▶ _AIM_
Please update everything from the line containing "At what coordinates should I click to accomplish: Expand" down to the line containing "Stop the fuzzer" by replacing "vulnerability" with "issue", changing nothing else. Return only those lines.

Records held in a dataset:
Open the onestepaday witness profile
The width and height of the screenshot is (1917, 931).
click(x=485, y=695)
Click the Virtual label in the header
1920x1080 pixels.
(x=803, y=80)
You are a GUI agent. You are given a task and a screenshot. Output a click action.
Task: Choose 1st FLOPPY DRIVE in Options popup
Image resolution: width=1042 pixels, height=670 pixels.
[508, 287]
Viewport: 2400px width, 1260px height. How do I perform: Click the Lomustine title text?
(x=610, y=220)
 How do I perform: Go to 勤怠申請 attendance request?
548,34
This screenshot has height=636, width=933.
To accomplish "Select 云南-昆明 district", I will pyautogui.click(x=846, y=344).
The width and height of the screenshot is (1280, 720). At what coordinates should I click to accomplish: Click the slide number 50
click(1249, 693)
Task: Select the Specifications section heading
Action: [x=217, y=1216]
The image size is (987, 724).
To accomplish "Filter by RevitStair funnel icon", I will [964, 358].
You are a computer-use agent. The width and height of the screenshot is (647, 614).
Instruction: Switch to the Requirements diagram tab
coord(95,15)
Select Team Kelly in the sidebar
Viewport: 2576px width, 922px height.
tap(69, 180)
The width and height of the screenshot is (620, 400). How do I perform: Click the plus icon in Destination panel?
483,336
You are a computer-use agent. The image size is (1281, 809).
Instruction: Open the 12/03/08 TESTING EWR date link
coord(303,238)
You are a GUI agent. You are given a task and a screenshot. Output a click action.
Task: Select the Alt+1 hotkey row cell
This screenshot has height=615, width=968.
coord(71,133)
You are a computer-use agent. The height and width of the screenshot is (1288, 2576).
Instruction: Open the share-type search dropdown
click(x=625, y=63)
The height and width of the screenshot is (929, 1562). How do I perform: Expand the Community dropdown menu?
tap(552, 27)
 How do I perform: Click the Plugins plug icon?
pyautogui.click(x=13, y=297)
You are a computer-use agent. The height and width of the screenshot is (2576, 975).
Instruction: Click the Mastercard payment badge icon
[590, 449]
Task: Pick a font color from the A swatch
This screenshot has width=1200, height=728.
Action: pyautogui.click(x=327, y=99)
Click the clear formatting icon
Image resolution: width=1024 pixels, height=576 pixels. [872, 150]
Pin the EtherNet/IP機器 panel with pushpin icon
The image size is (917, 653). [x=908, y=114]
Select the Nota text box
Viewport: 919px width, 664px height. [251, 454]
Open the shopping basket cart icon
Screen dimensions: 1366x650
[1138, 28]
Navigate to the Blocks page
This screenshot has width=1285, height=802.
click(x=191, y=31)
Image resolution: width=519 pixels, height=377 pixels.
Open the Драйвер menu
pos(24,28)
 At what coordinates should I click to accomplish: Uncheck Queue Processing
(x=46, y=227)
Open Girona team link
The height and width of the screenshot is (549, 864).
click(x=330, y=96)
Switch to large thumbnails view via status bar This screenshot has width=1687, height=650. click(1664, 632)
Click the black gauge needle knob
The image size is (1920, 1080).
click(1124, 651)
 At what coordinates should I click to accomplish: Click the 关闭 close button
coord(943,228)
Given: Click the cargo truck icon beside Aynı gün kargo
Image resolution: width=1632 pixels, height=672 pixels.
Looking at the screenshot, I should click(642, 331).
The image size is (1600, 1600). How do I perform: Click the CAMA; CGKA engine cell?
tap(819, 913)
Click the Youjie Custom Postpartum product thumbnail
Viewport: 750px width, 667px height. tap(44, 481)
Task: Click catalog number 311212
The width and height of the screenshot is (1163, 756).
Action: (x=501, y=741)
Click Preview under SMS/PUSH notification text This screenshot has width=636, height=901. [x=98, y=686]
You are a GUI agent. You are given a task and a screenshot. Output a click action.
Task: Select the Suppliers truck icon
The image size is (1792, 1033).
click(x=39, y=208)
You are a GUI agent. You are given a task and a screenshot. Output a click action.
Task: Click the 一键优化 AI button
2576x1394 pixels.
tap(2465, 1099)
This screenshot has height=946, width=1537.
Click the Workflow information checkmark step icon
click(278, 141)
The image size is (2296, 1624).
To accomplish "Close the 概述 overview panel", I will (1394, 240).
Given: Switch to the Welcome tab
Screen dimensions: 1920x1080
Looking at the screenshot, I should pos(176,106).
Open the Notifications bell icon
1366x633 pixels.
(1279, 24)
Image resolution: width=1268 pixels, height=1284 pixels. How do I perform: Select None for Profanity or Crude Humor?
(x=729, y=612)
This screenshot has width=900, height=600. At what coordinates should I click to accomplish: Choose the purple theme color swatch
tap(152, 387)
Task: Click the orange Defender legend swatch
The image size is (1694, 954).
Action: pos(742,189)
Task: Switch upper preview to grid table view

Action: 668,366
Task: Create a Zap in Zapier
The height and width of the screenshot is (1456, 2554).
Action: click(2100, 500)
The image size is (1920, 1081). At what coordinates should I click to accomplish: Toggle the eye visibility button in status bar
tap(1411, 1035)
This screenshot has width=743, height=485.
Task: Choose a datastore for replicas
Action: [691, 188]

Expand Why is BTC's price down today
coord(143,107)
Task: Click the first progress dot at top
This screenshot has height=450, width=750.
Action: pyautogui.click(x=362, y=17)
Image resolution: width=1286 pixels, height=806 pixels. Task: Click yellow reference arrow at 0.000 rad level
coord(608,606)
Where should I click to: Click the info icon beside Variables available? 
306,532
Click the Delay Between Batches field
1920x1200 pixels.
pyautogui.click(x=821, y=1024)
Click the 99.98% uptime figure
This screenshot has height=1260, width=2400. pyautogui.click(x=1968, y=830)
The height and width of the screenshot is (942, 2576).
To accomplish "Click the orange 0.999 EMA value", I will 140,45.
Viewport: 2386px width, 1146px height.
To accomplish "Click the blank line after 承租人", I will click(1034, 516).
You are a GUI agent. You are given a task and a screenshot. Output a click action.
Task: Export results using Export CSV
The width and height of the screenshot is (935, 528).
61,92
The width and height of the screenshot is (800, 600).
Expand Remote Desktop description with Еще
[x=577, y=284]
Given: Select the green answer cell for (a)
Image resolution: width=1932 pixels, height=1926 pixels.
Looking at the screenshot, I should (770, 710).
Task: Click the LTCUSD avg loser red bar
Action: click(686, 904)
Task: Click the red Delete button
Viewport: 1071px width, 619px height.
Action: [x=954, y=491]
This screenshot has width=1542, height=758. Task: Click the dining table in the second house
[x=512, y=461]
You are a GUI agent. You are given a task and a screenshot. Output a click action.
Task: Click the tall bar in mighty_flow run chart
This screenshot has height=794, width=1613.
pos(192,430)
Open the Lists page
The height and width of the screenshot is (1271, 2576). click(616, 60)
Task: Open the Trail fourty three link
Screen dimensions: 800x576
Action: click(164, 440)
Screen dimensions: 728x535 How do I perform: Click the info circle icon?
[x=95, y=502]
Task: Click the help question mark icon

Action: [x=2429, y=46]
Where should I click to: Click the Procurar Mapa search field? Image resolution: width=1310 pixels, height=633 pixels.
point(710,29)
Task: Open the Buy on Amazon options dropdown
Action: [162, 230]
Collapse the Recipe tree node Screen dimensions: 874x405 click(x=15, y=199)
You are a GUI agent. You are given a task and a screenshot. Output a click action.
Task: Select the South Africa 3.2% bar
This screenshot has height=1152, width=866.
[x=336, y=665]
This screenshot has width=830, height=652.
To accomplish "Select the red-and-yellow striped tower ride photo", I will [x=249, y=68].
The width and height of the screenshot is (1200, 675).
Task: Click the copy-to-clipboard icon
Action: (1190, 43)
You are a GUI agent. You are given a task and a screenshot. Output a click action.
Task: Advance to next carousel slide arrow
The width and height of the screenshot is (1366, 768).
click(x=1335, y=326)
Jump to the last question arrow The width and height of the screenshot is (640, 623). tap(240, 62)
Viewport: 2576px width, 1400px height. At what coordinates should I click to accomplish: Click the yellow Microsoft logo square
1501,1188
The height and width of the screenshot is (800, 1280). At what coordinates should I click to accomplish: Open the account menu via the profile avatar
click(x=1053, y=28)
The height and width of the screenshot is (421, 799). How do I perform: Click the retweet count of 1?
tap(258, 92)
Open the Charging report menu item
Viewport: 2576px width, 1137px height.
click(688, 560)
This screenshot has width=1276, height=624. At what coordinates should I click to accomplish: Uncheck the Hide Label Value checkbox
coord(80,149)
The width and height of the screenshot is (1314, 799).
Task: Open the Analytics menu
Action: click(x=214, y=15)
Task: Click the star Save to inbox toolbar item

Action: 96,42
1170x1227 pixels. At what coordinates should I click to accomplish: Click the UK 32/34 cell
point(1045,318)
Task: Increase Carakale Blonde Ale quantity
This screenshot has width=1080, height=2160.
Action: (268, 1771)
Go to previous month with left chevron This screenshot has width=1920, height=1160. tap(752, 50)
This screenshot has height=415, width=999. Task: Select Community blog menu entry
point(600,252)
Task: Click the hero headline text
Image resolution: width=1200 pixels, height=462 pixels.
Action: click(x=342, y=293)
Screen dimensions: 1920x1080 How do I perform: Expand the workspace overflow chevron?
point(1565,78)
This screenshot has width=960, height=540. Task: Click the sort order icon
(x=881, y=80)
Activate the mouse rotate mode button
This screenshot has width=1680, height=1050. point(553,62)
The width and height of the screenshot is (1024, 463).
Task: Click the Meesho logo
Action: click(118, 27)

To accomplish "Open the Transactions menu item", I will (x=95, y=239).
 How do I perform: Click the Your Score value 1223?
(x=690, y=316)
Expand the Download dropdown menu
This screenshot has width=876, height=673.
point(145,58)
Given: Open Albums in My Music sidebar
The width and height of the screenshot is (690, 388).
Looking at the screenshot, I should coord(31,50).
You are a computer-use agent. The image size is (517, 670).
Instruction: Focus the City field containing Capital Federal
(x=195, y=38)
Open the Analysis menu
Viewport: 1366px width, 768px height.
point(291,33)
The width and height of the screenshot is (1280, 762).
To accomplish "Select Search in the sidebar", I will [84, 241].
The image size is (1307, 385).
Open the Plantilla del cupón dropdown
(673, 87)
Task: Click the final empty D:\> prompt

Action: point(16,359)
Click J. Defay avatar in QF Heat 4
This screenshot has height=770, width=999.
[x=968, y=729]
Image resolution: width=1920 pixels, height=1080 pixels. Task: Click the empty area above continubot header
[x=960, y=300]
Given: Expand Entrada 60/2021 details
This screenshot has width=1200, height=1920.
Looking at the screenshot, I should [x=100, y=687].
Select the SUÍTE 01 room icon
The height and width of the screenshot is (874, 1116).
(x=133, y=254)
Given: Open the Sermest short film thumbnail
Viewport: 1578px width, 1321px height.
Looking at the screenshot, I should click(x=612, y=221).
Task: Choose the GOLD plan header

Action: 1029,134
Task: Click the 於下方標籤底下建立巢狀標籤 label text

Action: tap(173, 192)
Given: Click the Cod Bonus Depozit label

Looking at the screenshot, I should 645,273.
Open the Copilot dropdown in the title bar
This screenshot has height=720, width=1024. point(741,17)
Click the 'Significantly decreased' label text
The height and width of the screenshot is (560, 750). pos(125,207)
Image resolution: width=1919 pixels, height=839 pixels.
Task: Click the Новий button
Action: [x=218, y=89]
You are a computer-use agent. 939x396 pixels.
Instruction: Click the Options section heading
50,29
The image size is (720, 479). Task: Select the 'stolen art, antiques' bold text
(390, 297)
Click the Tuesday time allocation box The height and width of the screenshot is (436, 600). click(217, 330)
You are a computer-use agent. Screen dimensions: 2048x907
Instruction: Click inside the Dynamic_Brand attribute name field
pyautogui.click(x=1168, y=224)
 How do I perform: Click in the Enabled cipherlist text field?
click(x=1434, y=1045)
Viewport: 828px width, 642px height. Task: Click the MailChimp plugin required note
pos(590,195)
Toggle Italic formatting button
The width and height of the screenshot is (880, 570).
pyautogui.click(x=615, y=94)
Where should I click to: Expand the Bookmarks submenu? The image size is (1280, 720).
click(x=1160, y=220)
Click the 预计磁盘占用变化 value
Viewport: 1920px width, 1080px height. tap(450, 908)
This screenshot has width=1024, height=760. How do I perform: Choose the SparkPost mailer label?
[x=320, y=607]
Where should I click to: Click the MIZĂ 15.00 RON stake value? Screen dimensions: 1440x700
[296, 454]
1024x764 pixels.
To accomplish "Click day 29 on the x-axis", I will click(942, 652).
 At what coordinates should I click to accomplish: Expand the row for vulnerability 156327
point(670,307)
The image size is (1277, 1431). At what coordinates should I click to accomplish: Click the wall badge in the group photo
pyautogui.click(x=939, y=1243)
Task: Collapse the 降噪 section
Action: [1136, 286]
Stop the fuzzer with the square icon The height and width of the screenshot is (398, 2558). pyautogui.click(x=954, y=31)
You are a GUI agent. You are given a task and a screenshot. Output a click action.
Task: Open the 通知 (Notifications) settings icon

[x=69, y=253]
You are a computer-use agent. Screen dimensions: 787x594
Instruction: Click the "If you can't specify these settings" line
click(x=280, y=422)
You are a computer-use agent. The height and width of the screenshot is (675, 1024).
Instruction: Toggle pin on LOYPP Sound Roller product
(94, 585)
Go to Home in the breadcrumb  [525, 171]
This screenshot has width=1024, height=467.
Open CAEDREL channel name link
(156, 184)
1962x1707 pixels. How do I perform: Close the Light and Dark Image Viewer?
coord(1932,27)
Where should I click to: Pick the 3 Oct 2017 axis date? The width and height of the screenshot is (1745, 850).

▶ _SOLUTION TO THE EXERCISE_
 At what coordinates should I click to accomplish: Expand the row for issue 156327
point(670,307)
The image size is (1277, 1431). At what coordinates should I click to accomplish: Click the wall badge in the group photo
pyautogui.click(x=939, y=1243)
Task: Collapse the 降噪 section
Action: [1136, 286]
Stop the fuzzer with the square icon The height and width of the screenshot is (398, 2558). pyautogui.click(x=954, y=31)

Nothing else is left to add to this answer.